Many of my students have had the same English name as long as they’ve been studying—10 years, maybe longer.  It’s not a fun alter-ego anymore; it’s as if they have a split identity, an English-speaking part of them that might allow them to become a bit more stable or successful in the world.  I wonder:  Do they feel as though they are giving up a piece of who they are—part of their Chinese identity—in order to make room for the English part—in order to get ahead?


For more than a few of my students, there is a desperation to their learning, it seems to me, that has an entirely different feel than my fun lessons with Senor Verde. 


There is a vegetable market a little ways from my apartment that some friends showed me.  The produce there is great, and there’s meat, too—it’s all clean and up off the floor and quite nice.  But to get there, I have to walk down a road several blocks long.  On this road, there is food garbage littering the street, making it slimy:  rotting bok choy and cabbage, bits of ramen from that morning’s breakfast tossed into the gutter.  Sometimes blood will trickle across the pavement from cuts of fish or pork.  A stray dog or cat, its fur matted with dirt, will often sniff around these places, dodging scooters and bicycles and children in strollers.  Every other stall along this road is blasting one kind of music or another—traditional Chinese, dance music, Kpop (from Korea).  Half of the men are smoking cigarettes.  Sometimes, filthy, crippled beggars with patched clothes will sit in the street, or hobble along with a crutch and a tin cup.  There are no bathrooms here, my friends have told me.  If you live within ten square blocks of this place, you have to use the public cesuos next to the main street (Haining Lu).  Imagine this.  Really think about it.  If you are a child, maybe eight years old, you probably wake up at least once a week in the middle of the night needing to pee.  You probably have to wake up an older sibling (if you have one) or a parent to take you to the bathroom blocks away at three or four in the morning.  There’s no soap there, no toilet paper, and of course they are “squatty-potties”. 


When my mom came to visit me, we walked through this neighborhood a couple of times to get to the vegetable market.  Once, a fire truck tried to get through.  Between haphazardly parked cars, swerving scooters, beggars, animals, and families stopping every minute to shop in one stall or another, it took the fire truck about five minutes to go one block, blaring its horn the whole time.  The firemen weren’t hesitant to lean out the windows and yell at people, or laugh.

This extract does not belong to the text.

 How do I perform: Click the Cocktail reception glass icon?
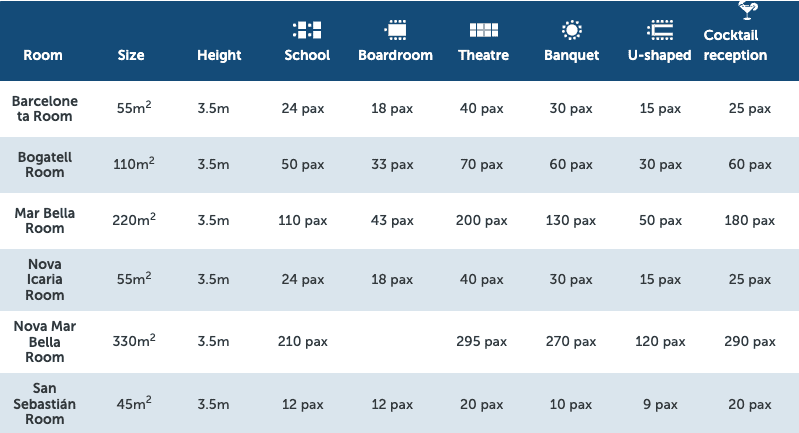click(x=746, y=11)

With streets like this, if a fire broke out, it would burn the neighborhood to the ground before the fire truck could get through.  With hygiene like this, if some contagious disease found its way here, half the people in the neighborhood would have it before they knew what hit them.  And if you think they could afford to go to a decent doctor, you’ve been in America too long.

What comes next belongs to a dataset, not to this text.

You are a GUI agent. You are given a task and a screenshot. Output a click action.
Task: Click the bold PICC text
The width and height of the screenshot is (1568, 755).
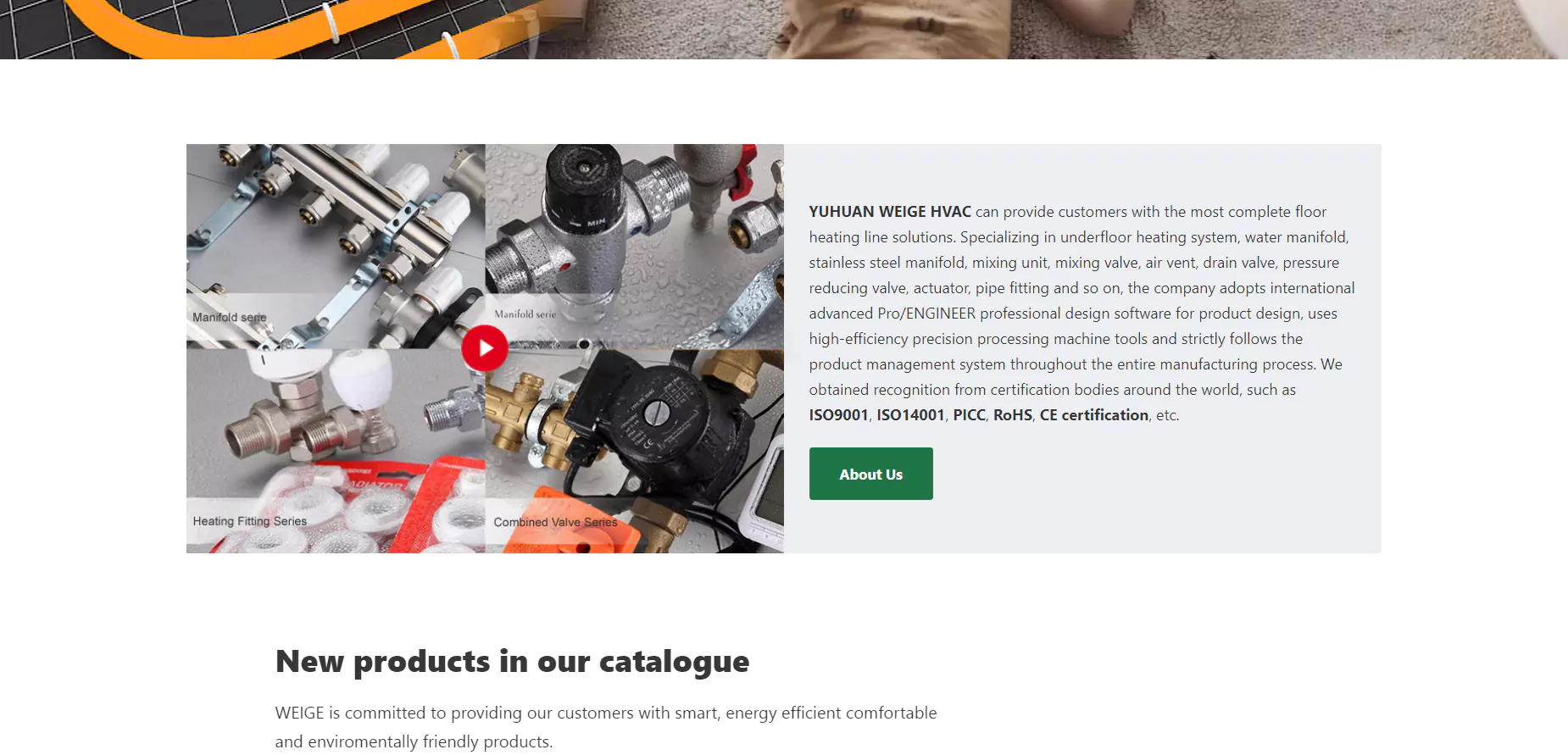click(x=970, y=415)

My point is that poverty in China is still very real, even in Shanghai, even in 2013.  My students are quite privileged if they can afford English lessons at the center where I work.  As soon as they learned the word “cosmopolitan”, they applied it to Shanghai and couldn’t stop talking about how modern and high-tech Shanghai is.  But no matter what they say, I know they are not completely ignorant of neighborhoods like the one near my apartment.  I can almost see them thinking:  That could be me.  If I don’t keep studying, keep working, keep trying…it could be my children, too.  They don’t talk about it, though.  They just keep learning English.